Others: A Magazine of the New Verse was an American literary magazine founded by Alfred Kreymborg in July 1915 with financing from Walter Conrad Arensberg. The magazine ran until July, 1919. It was based in New York City and published poetry and other writing, as well as visual art. While the magazine never had more than 300 subscribers, it helped launch the careers of several important American modernist poets. Contributors included: William Carlos Williams, Orrick Johns, Wallace Stevens, Marianne Moore, Mina Loy, Ezra Pound, Conrad Aiken, Carl Sandburg, T. S. Eliot, Amy Lowell, H.D., Djuna Barnes, Man Ray, Skipwith Cannell, Lola Ridge, Marcel Duchamp, and Fenton Johnson (poet) (the only African American published in the magazine).

Each copy of the magazine was sold for 20 cents. The purpose of Others was to create a space for unity among individuals who otherwise differ from the norms of society. Its motto proclaimed, "The old expressions are with us always, and there are always others". Others was a site of free thinking, or “otherness.” It was also a space to proclaim a strong affiliation with the local community of the Lower East Side in New York that was identified with the mixed population of an excluded group of immigrants, such as Jews. Others poets wanted to show a positive image of Jewish immigration. This population can be seen as a representation of social and intellectual progressivism, and the experimentation of the "new", instead of the stereotyped figure of the self-deprecating Jew; that was profoundly perpetuated by Euromodernism or poets from Little Review. Suzanne Churchill describes it as "a house for the most innovative free verse, and representative of new literature found dangerous and offensive". It was considered 'dangerous' because critics of modernism viewed the intrusion of foreignness as a contamination to the traditional style of literature, while Others poets saw it as an innovation. Subsequently, the transformation of the American demographics simultaneously created a change in modern literature, which celebrated the merge with other cultures, or in other words the melting pot.

==Before Others==
Alfred Stieglitz was a photographer known for his internationally renowned art gallery known as "291". He later produced a magazine with the same name along with several other poets and photographers who shared an objective to publish and share original artwork by new artists. Alfred Kreymborg was astonished by Stieglitz's creations and was enthralled by the idea that experimental artists and photographers could gather together to exchange ideas and earn praise for art that might have been ridiculed elsewhere. Under the influence of Stieglitz, Kreymborg decided to create a space exclusively for literary artists, "a space that defines the identities of its inhabitants, enabling artistic men to 'find themselves' and to find others like them". For that reason, Kreymborg found his first experimental magazine called The Glebe which means "a field or a piece of cultivated land." He hoped for it to be an open field for new artists who did not have the opportunity, or confidence to share their respectable work.
The Glebe was financially supported by Albert and Charles Boni but eventually Kreymborg and the Bonis had differing opinions on the type of work that should be displayed in the magazine. Kreymborg remained loyal to his desires for experimenting. He favoured works by Americans, where as the Bonis preferred European art. In the end, Kreymborg resigned as editor from The Glebe and slowly the magazine collapsed.

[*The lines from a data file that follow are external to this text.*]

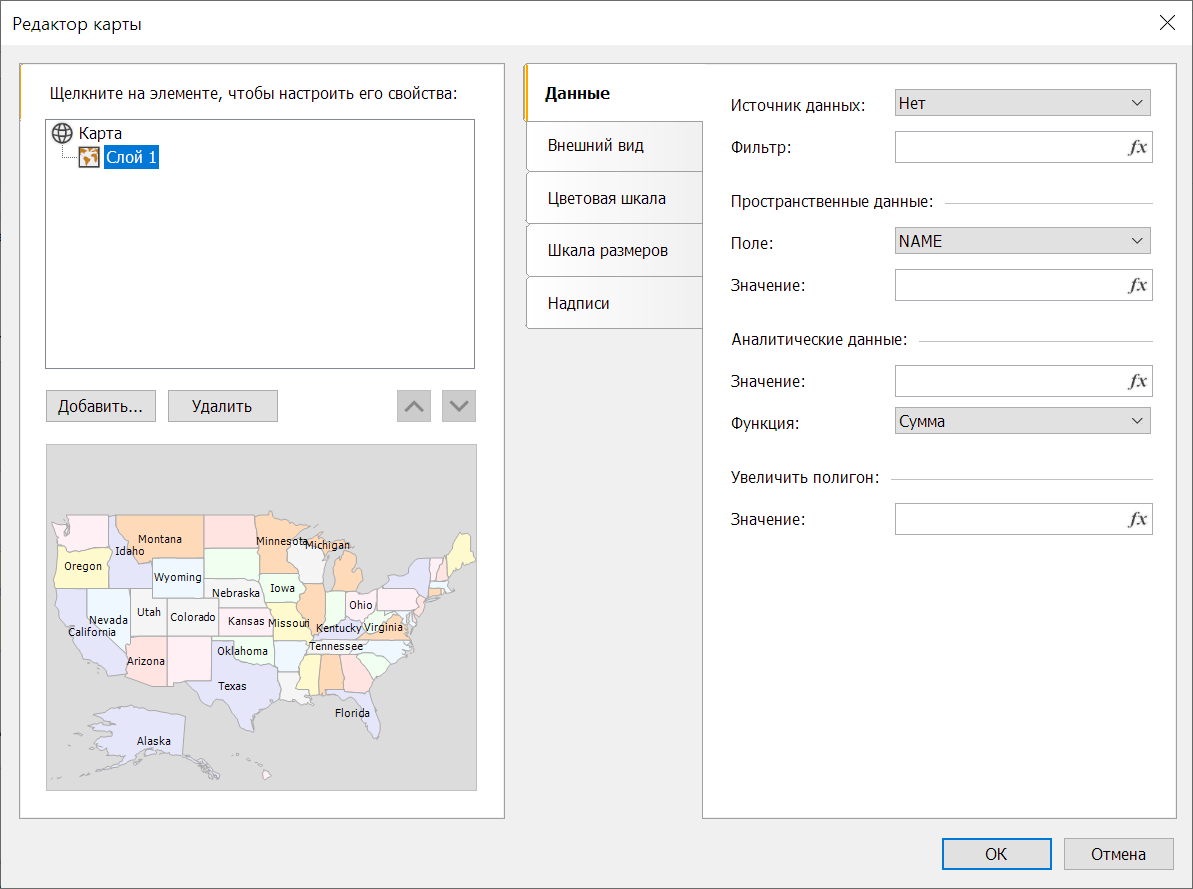Click the Удалить button
This screenshot has height=889, width=1193.
(222, 406)
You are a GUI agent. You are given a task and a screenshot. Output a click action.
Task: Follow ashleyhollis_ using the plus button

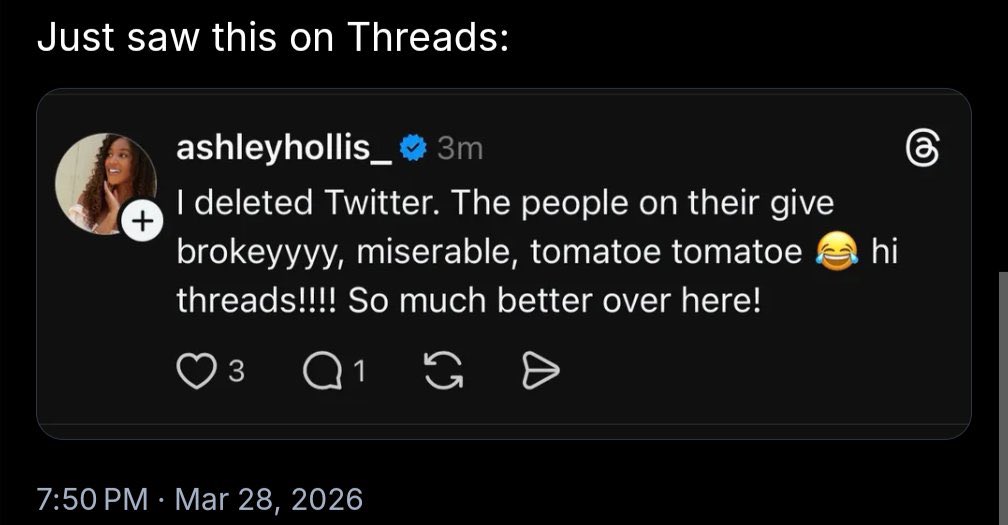[x=140, y=221]
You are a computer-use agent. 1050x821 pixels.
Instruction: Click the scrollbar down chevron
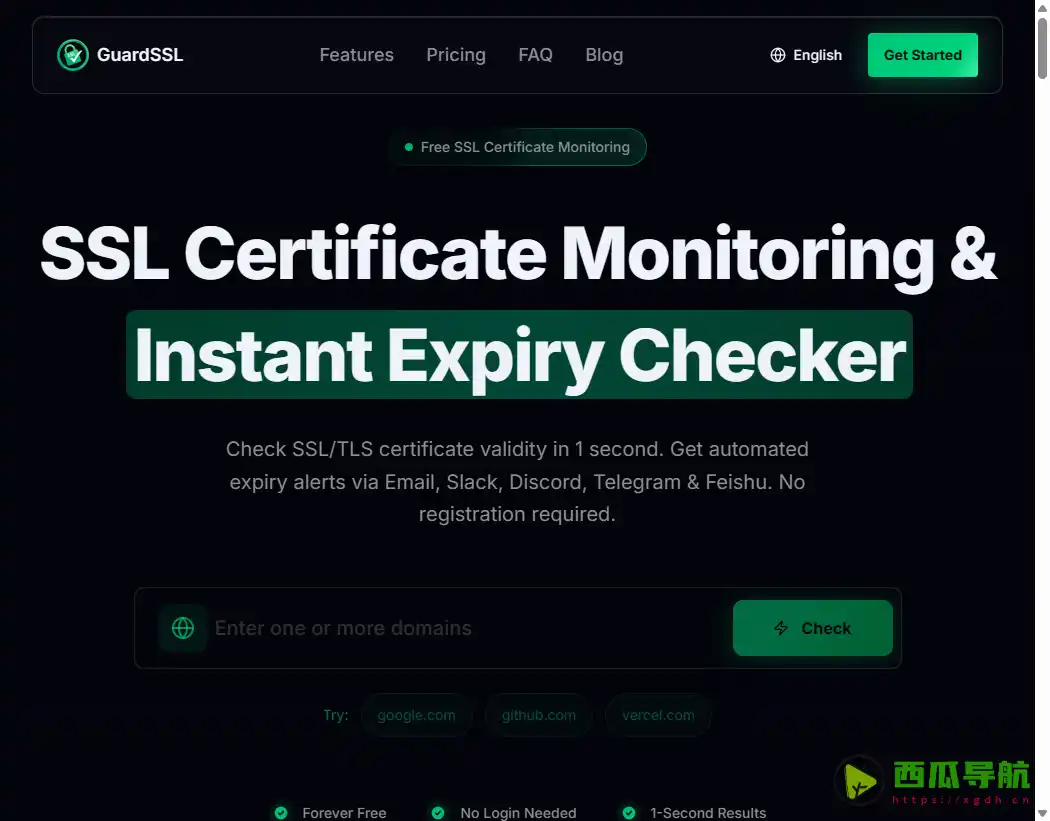click(x=1042, y=813)
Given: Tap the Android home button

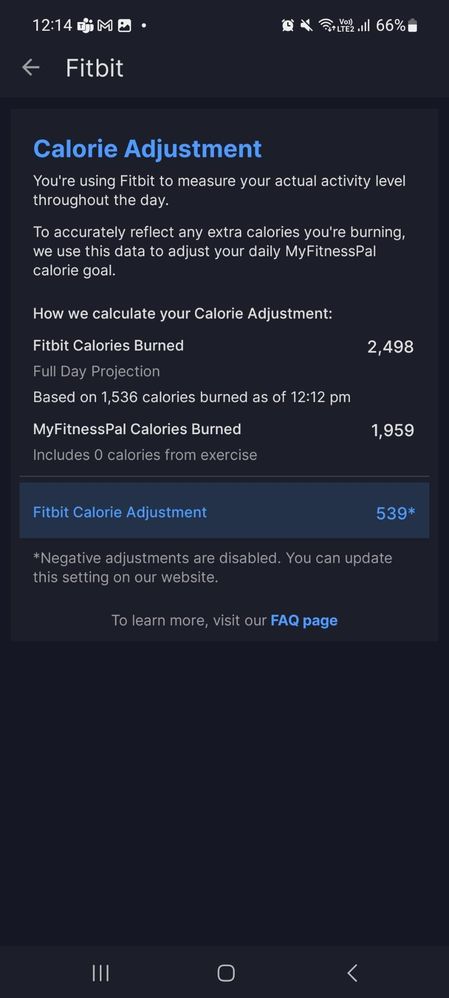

==Others: A New Magazine==
Others was a space and magazine which was resisted by many other poetry magazines produced in the same period. Poetry and The Little Magazine would criticize the new verse style of writing. They referred to the accomplishments produced by Others as fluke but Others never retaliated against the magazines that criticized itself. Many of Others's verses explored the themes of American life in 1910s such as the industrial metropolis, or the explosive dynamics of Machine Age Labor, and catastrophe of global warfare. The magazine gradually acquired a reputation for individualism but it also acquired an image of "queerness" after the addition of other contributors such as Mary Carolyn Davies, Mina Loy, and Marianne Moore. Davies' "Songs of a Girl" and Mina Loy's "Love Songs" boldly publicize private feminine spaces. Queerness was not entirely associated with homosexuality, but in a sense of innovation and breaking free of norms. The introduction of New Verse also served as a tool and style of writing that assisted the emancipation for women. Others became a magazine that rejected the conventional styles of poetry in addition to the resistance to sexual modesty. Male poet contributors of Others were criticized for being weak and effeminate while on the contrary women writer or poets were portrayed as "super-modern Sappho", in other words female homosexuals. Despite criticisms from many readers toward works that were produced by Others, some reviewers such as H. L. Hemcken and J.B Kerfoot acknowledged free verse as a movement that reawakened American individualism.

==Contributors==
There were many outstanding contributors to Others including Ezra Pound and T.S. Eliot. While some of them are not considered frequent contributors, a few of the authors who made significant contributions to Others's image as an unconventional modern magazine are Mina Loy, Marianne Moore, Wallace Stevens, and William Carlos Williams.

===Mina Loy===
Mina Loy's work explores the female consciousness in an aggressive way, particularly considering it was written in 1915. Her bold articulation of female fantasies and female performance of sexuality completely reject the Victorian denial of female sexuality. Loy's style of work emphasizes the rebellious state of authors similar to herself and attest to their identities of "otherness". Loy needed Others as a free space to perpetuate her unorthodox values, while the magazine depended on Loy for creating an image of boldness. In contrast to other magazines, Others was willing to publish longer works without imposing format standards or censoring poets' content. Therefore, Loy's "Love Songs" made an explicit entrance to Others with graphic writing that depicts scenes of explicit sex or grotesque sexuality. Loy mocks the romantic conventions of Victorian writing with her candid verse that depicts sexuality as a complex topic. By representing herself as a sexual woman skeptical to the conventions of romance, she inverts the gender norms of women confined to the private sphere and men confined to the public sphere.

===Marianne Moore===
Marianne Moore, in contrast to some of extreme revolutionary female writers like Mina Loy or Helen Hoyt, departs from modern sexual conventions. Moore inclined to manipulate the use of grammar to equalize the positions of male and female subject and objects. She transforms language to free herself from the constraints of sexual difference. Both Moore and Loy's names are frequently coupled together in that they are associated in very different ways, but their shared social-political principles suggest their common tie to Others. Moore found it necessary in her writing to judge people on the basis of abilities as well as the importance of cultural superiority. Several of her poems indicated her acknowledgement of feeling out of place through thinking and living. She recurrently used animals to reflect her concern for literature and nature, and to express the theme of independence such as the black swan she writes in her poem "Critics and Connoisseurs." Her style is unlike Loy's, which is dangerous and provocative, but both names are linked together in Others for their freshness of presentation, novelty, freedom and break from traditional literature.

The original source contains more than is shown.